» TASK STATEMENT: The answer must be every entry, given again word for word.

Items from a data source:
= = =

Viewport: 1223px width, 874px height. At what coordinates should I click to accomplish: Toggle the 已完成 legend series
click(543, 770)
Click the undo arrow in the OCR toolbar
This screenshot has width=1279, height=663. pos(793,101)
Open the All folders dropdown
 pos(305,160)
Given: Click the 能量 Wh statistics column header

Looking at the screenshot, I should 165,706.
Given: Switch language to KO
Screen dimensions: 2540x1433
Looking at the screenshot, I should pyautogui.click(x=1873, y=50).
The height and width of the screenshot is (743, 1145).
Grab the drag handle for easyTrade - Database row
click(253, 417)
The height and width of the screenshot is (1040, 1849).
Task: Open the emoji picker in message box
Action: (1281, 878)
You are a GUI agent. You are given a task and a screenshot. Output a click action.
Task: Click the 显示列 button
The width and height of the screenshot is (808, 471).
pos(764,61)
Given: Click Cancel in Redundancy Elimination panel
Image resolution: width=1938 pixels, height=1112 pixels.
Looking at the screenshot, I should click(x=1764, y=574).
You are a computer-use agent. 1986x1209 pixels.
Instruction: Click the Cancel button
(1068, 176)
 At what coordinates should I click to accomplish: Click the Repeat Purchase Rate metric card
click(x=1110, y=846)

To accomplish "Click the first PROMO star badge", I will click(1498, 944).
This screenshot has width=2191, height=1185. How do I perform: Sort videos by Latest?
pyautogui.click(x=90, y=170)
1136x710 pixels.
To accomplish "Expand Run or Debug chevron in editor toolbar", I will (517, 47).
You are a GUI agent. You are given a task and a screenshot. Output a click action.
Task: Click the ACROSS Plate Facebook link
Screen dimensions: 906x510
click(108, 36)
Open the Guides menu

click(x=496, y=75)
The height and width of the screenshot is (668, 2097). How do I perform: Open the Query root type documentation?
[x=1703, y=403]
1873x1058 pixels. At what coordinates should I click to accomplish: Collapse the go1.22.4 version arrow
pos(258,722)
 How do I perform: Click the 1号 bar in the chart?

= = =

» RESULT OF THE EXERCISE:
Viewport: 1223px width, 874px height. At what coordinates should I click to accomplish: Toggle the 已完成 legend series
click(543, 770)
Click the undo arrow in the OCR toolbar
This screenshot has width=1279, height=663. pos(793,101)
Open the All folders dropdown
 pos(305,160)
Given: Click the 能量 Wh statistics column header

Looking at the screenshot, I should 165,706.
Given: Switch language to KO
Screen dimensions: 2540x1433
Looking at the screenshot, I should pyautogui.click(x=1873, y=50).
The height and width of the screenshot is (743, 1145).
Grab the drag handle for easyTrade - Database row
click(253, 417)
The height and width of the screenshot is (1040, 1849).
Task: Open the emoji picker in message box
Action: (1281, 878)
You are a GUI agent. You are given a task and a screenshot. Output a click action.
Task: Click the 显示列 button
The width and height of the screenshot is (808, 471).
pos(764,61)
Given: Click Cancel in Redundancy Elimination panel
Image resolution: width=1938 pixels, height=1112 pixels.
Looking at the screenshot, I should click(x=1764, y=574).
You are a computer-use agent. 1986x1209 pixels.
Instruction: Click the Cancel button
(1068, 176)
 At what coordinates should I click to accomplish: Click the Repeat Purchase Rate metric card
click(x=1110, y=846)

To accomplish "Click the first PROMO star badge", I will click(1498, 944).
This screenshot has width=2191, height=1185. How do I perform: Sort videos by Latest?
pyautogui.click(x=90, y=170)
1136x710 pixels.
To accomplish "Expand Run or Debug chevron in editor toolbar", I will (517, 47).
You are a GUI agent. You are given a task and a screenshot. Output a click action.
Task: Click the ACROSS Plate Facebook link
Screen dimensions: 906x510
click(108, 36)
Open the Guides menu

click(x=496, y=75)
The height and width of the screenshot is (668, 2097). How do I perform: Open the Query root type documentation?
[x=1703, y=403]
1873x1058 pixels. At what coordinates should I click to accomplish: Collapse the go1.22.4 version arrow
pos(258,722)
 How do I perform: Click the 1号 bar in the chart?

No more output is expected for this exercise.